I live in a very crunchy community. There are a lot of things I love about the crunchiness of this place. Almost everyone breastfeeds, which is great for ladies like me who marched through Hell and back learning to breastfeed and needed help from a lot of different sources. I also love that people keep the community clean, and that there are a lot of open spaces, and that no one wants to welcome Walmart or build a shopping mall.
But there are a lot of things about crunchy living that aren't so great. Around here, a lot of people don't vaccinate their children.
Now is that crunchy, or is it just plain naive? I'm not sure. I do know that I, personally have read a lot about the whole vaccine "debate" (and I use quotes because I don't think the non-vaccinators have enough of a point to even make it a debate) and I remain absolutely convinced that choosing not to vaccinate your child is irresponsible, not just to your own child but to all the children he or she comes into contact with.
Ah, I can hear the cries of indignation already. "If I choose not to vaccinate my child, how does that affect children who are vaccinated? If vaccines are so effective, why should it matter to you if some children aren't vaccinated?"
As disturbing as they are, I love reading anti-vaccination arguments because they show such a profound misunderstanding of how vaccinations actually work.
Let’s do a little basic math.
Vaccines are not 100% effective. For any individual child, a vaccine offers only partial protection. For the sake of argument, let’s say 95%.
If all children get vaccinated, then 95% of the population is protected from the disease.
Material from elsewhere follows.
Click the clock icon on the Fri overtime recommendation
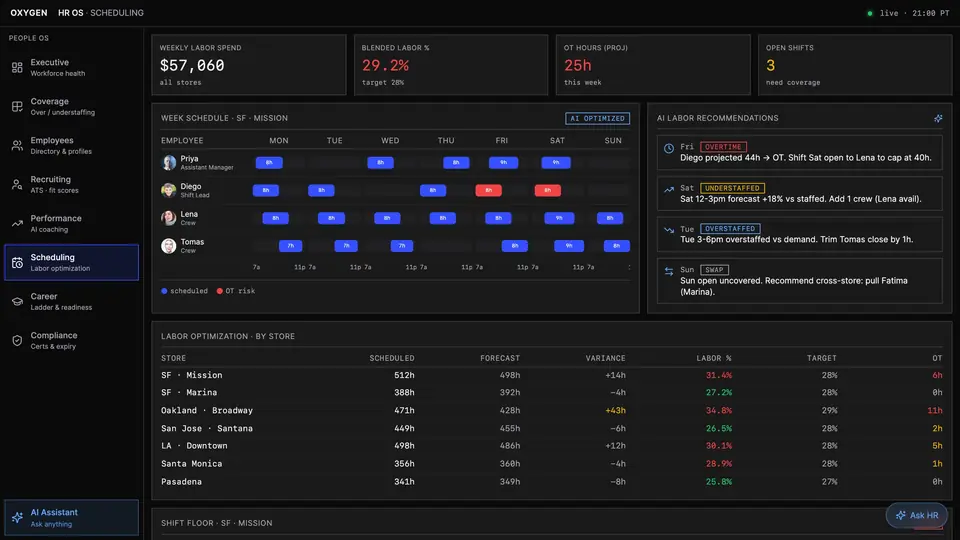Image resolution: width=960 pixels, height=540 pixels. (669, 148)
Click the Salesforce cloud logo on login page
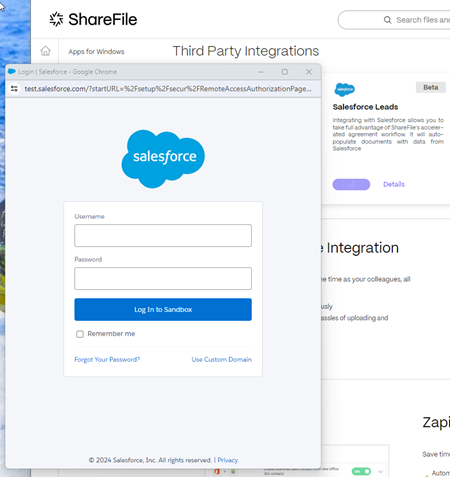The height and width of the screenshot is (477, 450). (x=163, y=159)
That means 5% are still likely to contract the disease if they are exposed to it, but since the other 95% won’t contract and therefore will not carry the disease, those 5% are unlikely to encounter the disease and therefore receive some additional protection just based on the fact that the other 95% of the population are protected.
If only 50% of children get vaccinated, then 50% of children have 0% protection, and 47.5% of children won’t get the disease because they were vaccinated, and the remaining 2.5% are children who got vaccinations but may still get the disease because the vaccine, for whatever reason, did not give them full protection.
But now 50% of the population is running around without protection, and all those kids are much, much more likely to encounter, contract, and therefore carry the disease. So that remaining 2.5% of the population are a lot more likely to encounter sick children and become sick themselves.
So yes, not vaccinating is irresponsible, and yes, it does have an affect on children other than your own.
The anti-vaccination arguments assume that because vaccinations are not 100% effective, that must mean they are 0% effective. It’s not a black and white world, ladies, there are many shades of gray. Vaccinating does not offer 100% protection, but it’s a lot better than 0% protection. And it works best when everyone does it.
My very favorite anti-vaccine argument: your child is more likely to develop a reaction to the whooping cough vaccine than he/she is likely to actually contract whooping cough.
That’s correct. Most kids are vaccinated for whooping cough, therefore, it’s not currently a very prolific disease. If everyone stops vaccinating for whooping cough—which is what anti-vaccinators seem to be suggesting—then suddenly the disease becomes a very serious threat and those statistics will do an about-face.